--- START OF Extracted text ---

Nadia Bonfini (born January 28, 1965, in Tarvisio) is an Italian former alpine skier who competed in the 1988 Winter Olympics. Her main discipline was slalom.

Biography 
Bonfini celebrated her first successes at the Junior World Championship 1983 in Sestriere, where she achieved 5th place in slalom and 15th place in giant slalom. In her relatively short World Cup career she reached the podium for the first time on December 15, 1985, with the third place in the slalom of Savognin. On February 9, 1986, she was able to surpass this result with the second place in Vysoké Tatry. She finished 13th in the slalom classification in the 1985/86 season. In the following winter, she managed two more top 10 places before she competed in her last World Cup race on 28 February 1987. In 1986 she became Italian Slalom Champion.

--- END OF Extracted text ---
--- START OF Material for this exercise ---

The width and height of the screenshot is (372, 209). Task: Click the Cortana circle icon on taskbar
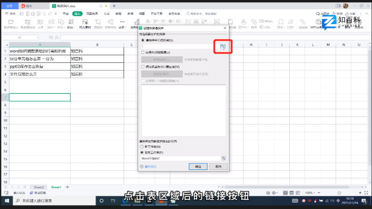point(101,201)
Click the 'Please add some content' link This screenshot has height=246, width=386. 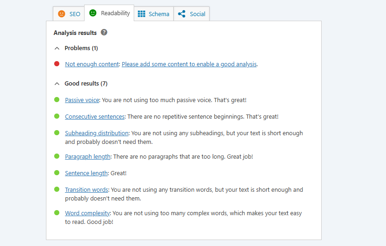point(189,64)
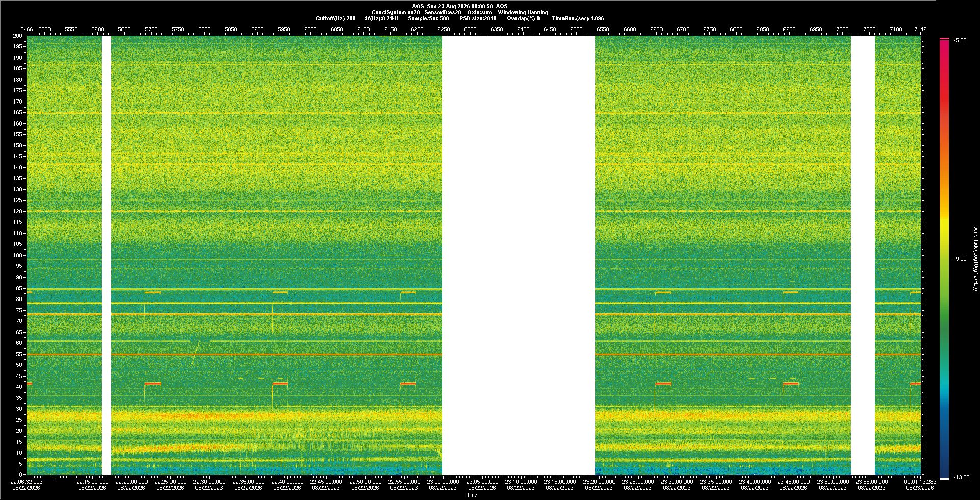Viewport: 980px width, 500px height.
Task: Click the 22:06:32.006 start time label
Action: point(27,481)
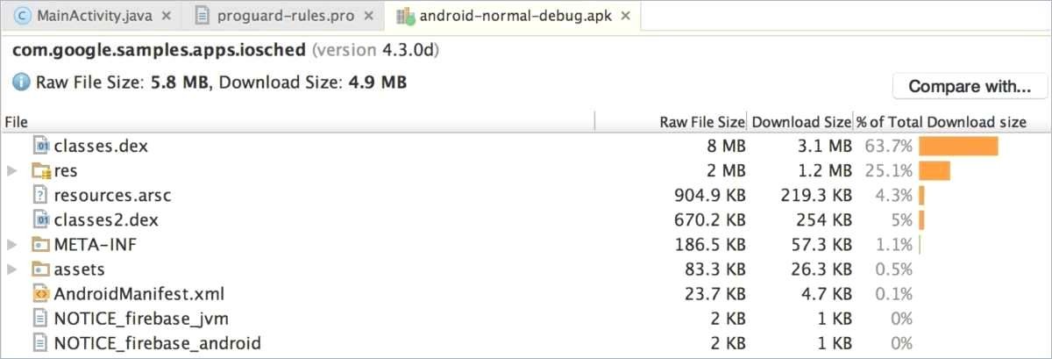1052x359 pixels.
Task: Click the blue info icon beside Raw File Size
Action: (21, 83)
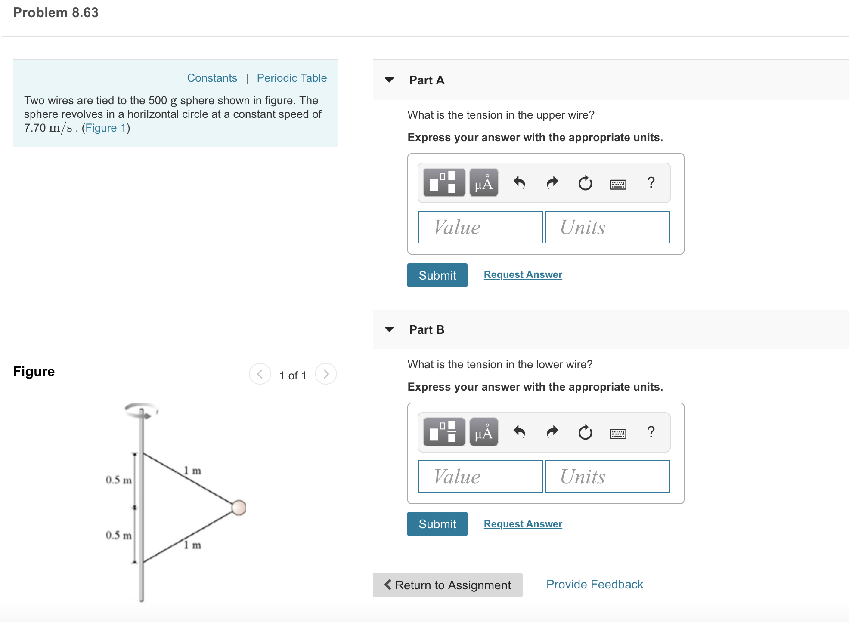This screenshot has width=849, height=622.
Task: Open the Constants reference
Action: pyautogui.click(x=212, y=78)
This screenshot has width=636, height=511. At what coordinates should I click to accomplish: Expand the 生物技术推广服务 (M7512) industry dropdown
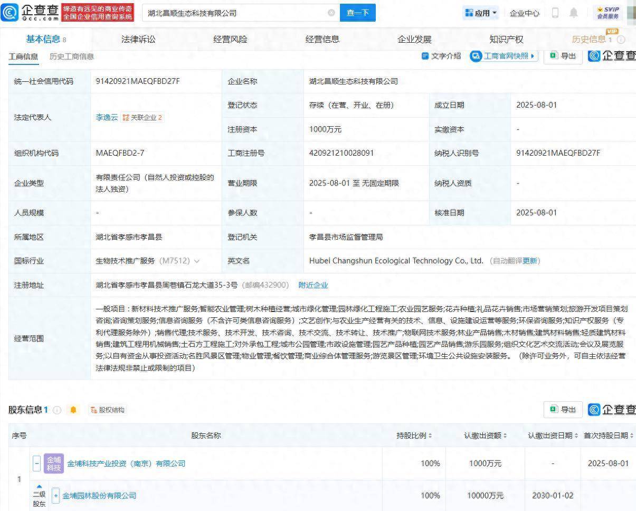click(197, 260)
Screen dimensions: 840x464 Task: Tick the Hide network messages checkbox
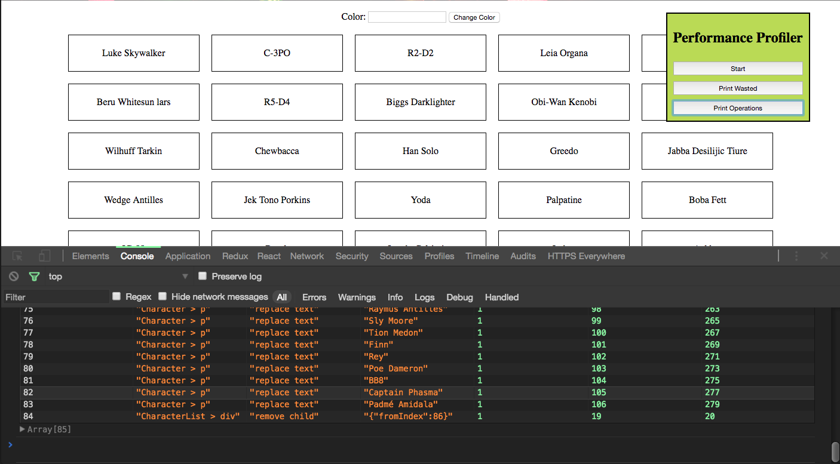point(163,296)
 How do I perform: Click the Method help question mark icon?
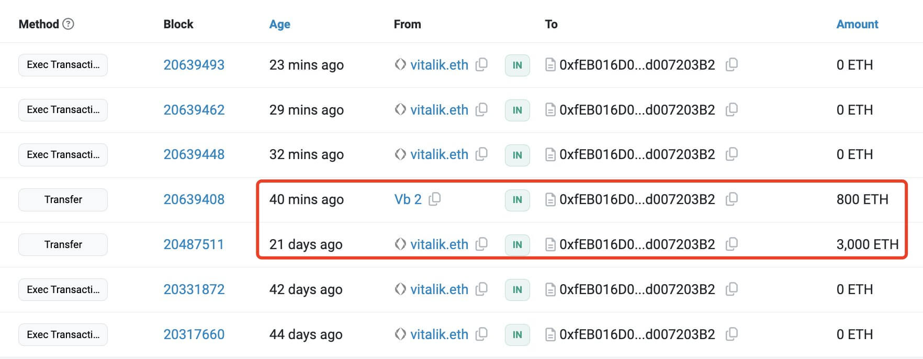pyautogui.click(x=69, y=24)
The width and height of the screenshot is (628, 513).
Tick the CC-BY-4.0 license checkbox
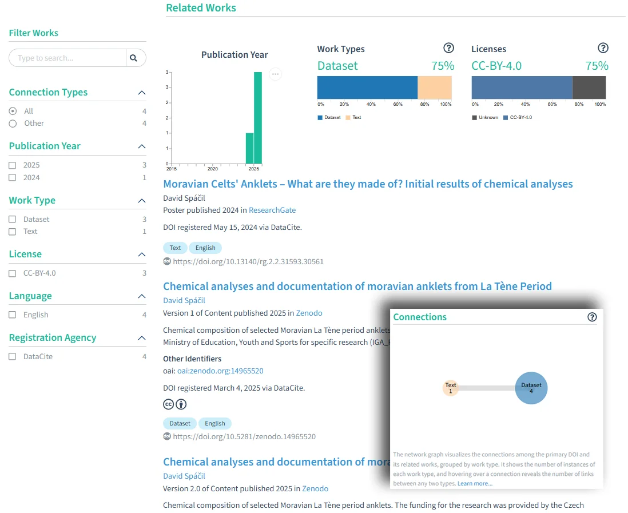(x=13, y=273)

--- END OF Material for this exercise ---

■ Work to complete ■
1. From the skier biography, echo the passage between "Nadia Bonfini (born" and "discipline was slalom.", inclusive.
2. In the records, substitute "task bar" for "taskbar" in the lines between the start of the records and the line holding "point(101,201)", inclusive, with everything else unchanged. Return only those lines and omit the pictures.

■ Solutions below ■
1.
Nadia Bonfini (born January 28, 1965, in Tarvisio) is an Italian former alpine skier who competed in the 1988 Winter Olympics. Her main discipline was slalom.

2.
The width and height of the screenshot is (372, 209). Task: Click the Cortana circle icon on task bar
point(101,201)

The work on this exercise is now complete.